LongHorn Steakhouse Never Uses Frozen Steaks. Here's Why

For steak lovers, by steak lovers. That's the motto of LongHorn Steakhouse, the popular chain that's famous for, well, steaks. With nearly 500 locations across the country, the casual American restaurant prides itself on its high-quality, juicy beef. Since it first opened back in the 1980's, LongHorn Steakhouse has been serving up almost every cut of meat you could want, including ribeye, filet, sirloin New York strip, T-bone, and porterhouse steaks. Don't forget about the best-selling Outlaw Ribeye, either, which is 20 ounces of fire-grilled meaty deliciousness.

If you're wondering what makes LongHorn Steakhouse's steaks as mouthwateringly tender and tasty as they are, it's due to more than just the quality of the beef they source — it also has to do with how they prepare it. More specifically, how they store it. Unlike many busy chain restaurants, LongHorn Steakhouse never uses frozen steaks. All of the meat you see on the menu is fresh and it's for a very good reason. 

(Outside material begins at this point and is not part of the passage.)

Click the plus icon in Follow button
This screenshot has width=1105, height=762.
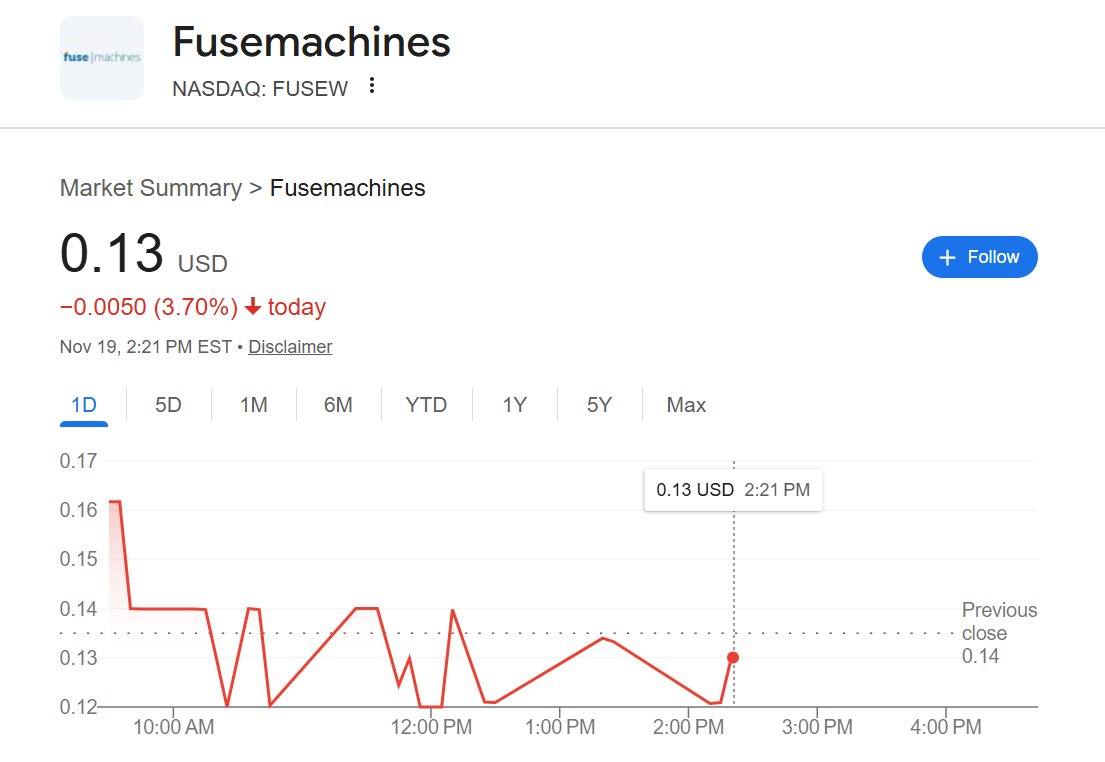pyautogui.click(x=949, y=258)
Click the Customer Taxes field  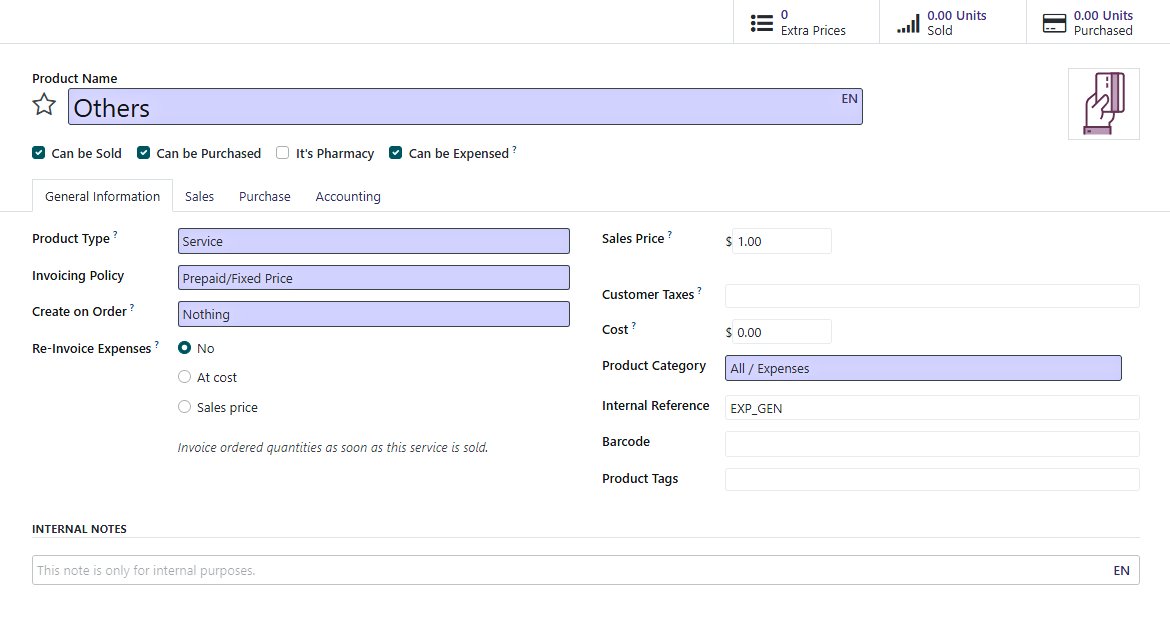coord(931,296)
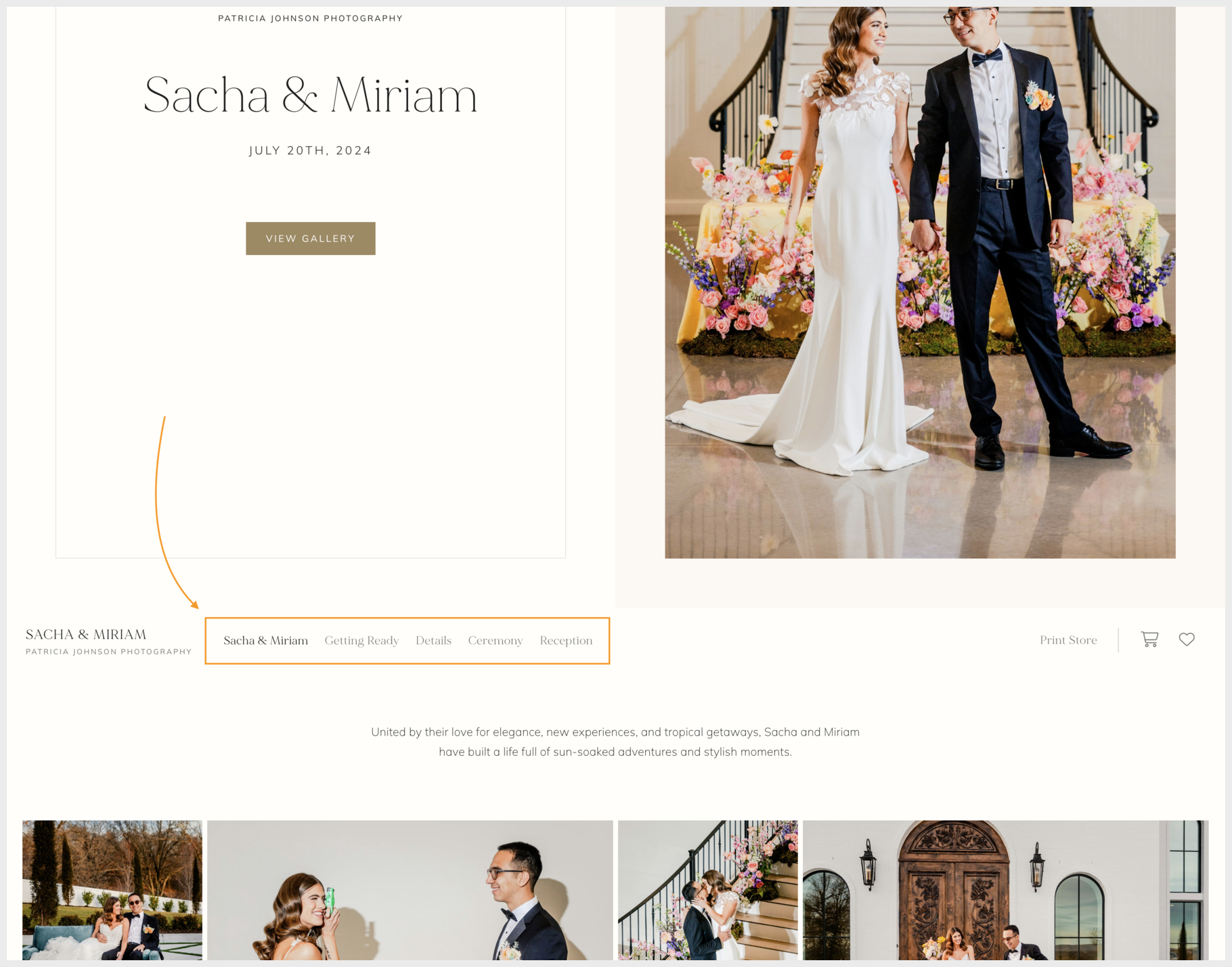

Freezing steak can mess with the final result

"Always fresh, never frozen" isn't just a catchy tagline — it's also a way to ensure you're getting the best-tasting steak served to you every time you sit down at a LongHorn Steakhouse table. One of the restaurant's meat masters, Chef Michael Senich, says that many steakhouse chains choose to freeze their steaks because it's cheaper, easier to store, and most cost-effective. However, that can seriously affect the taste and texture of the steak once it's cooked, he told The Daily Meal.

According to Senich, when steaks are frozen, not only can they get freezer burn (which messes up the final flavor), but if they're thawed improperly, they can also be difficult to prepare at the right temperature. Steak School adds that if ice crystals form on a steak when it's frozen, it can ruin the structure of the muscle meat and result in moisture loss when the steak thaws.